As the U.N. did nothing when Saddam Hussein was murdering Iraq's Kurds and Shiites in the hundreds of thousands, it has been less than passive in these cases, passing vaguely reproachful resolutions reluctantly and, in any case, without effect. (The first precedent for these refusals of responsibility was the U.N.'s siding with Nigeria against the Ibos of Biafra 45 years ago, and now you have Nigeria, a monument to brutality, corruption and religious violence, also the main power in the African Union, which is put forward as the apt gendarmerie for Darfur.) The U.N.'s very structure makes it hostage to the five permanent members of the Security Council and to their particular, often pecuniary, interests. (France holds one of these post-World War II "big power" seats only because de Gaulle persuaded Churchill and FDR to pretend that the French actually fought the Nazis. This is a seat that would more aptly be filled by India.) The very essence of the international system is very different from what it once was, and Sen. Kerry cannot or will not see it.

Mr. Kerry claimed in the debate that, had the U.S. gone back to the Security Council on Iraq yet again (and, presumably, again), our "allies" would have finally supported the war in Iraq. He is smoking weed. Our "allies," in this case Russia and France, were actually functional allies, really partners of the Baathist regime in Baghdad, and these two states had been mobilizing to have sanctions lifted from Saddam which they were about to succeed in doing. President Bush did not have the wit to point this out. It is true, nonetheless. And the U.N., somehow seen as a potential arbiter in Iraq, does not have the courage of well . . . those two young Italian pacifist women who were held hostage by political gangsters even though they were against the American presence. When U.N. headquarters was bombed, Kofi Annan immediately pulled his staff out and they haven't returned. He'll put them back when they are perfectly safe, which is to say when they are not needed.

There is a stifling formalism to Sen. Kerry's conception about how one does diplomacy. He likes summits (three mentions), as if they are not commonly mere stage sets for grandstanding. He also likes special envoys -- James Baker and Jimmy Carter in particular -- as if they were what was needed to restart negotiations between Israel and the Palestinians, although he did not mention this hackneyed and failed fixative on Thursday night, failed not only in the Holy Land but in Ireland, too.

Sen. Kerry is allergic to force, as we all should be, at least somewhat. But there are times when force is necessary, even unilateral force or force deployed by a small cohort of nations. Sen. Kerry seemed to praise Bush père for the limits he put on the ambitions of the 1991 Gulf War, that it did not target Saddam. But Sen. Kerry -- it is important to recall -- voted even against that war although it was backed by a far larger coalition of countries, many Arab states included.

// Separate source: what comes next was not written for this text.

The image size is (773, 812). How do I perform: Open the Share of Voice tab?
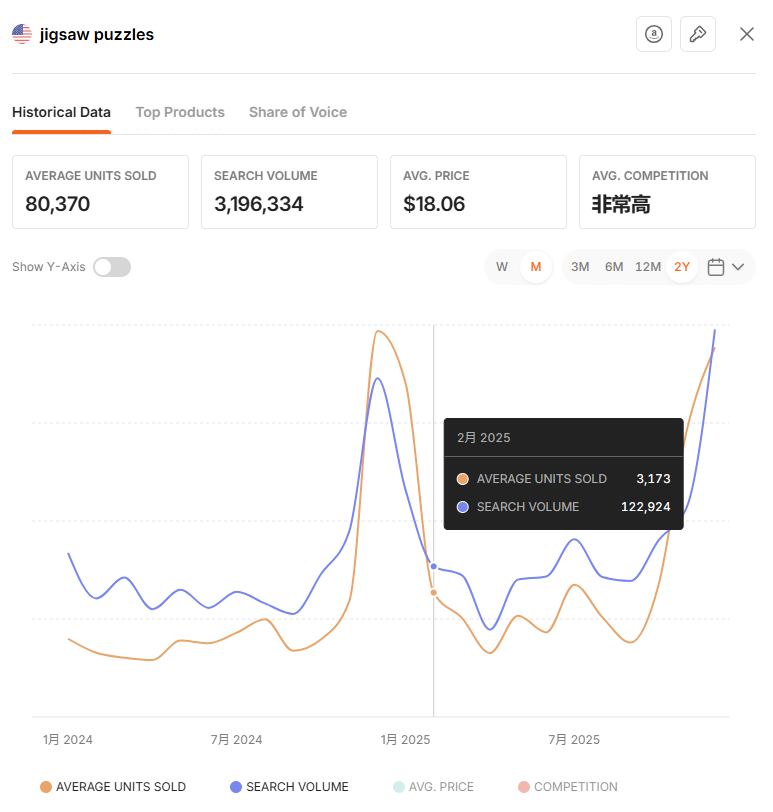coord(298,112)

Multilateralism is not a panacea in and of itself. When you are dealing with global warming, multilateralism is apt, even indispensable. Unilateralism or a small band of countries is irrelevant. But would you really have wanted the clumsy and brutal Russian army, its officers veterans of the first Afghan war, in the Iraq war? Can you imagine a French battalion under the discipline of an American commander? The fact is that there are only a few countries equipped to wage precise modern warfare, and that's another reason why some countries refuse to go to televised wars: They don't want to be exposed as being militarily obsolete.

Still, Sen. Kerry promises that, if he is elected, he will be able to bring both more countries and the U.N. itself into Iraq. And what would be their motivation? To let American divisions out? This is a fantasy, like his fantasy that his found allies would also put up money for the enterprise they and he have railed against.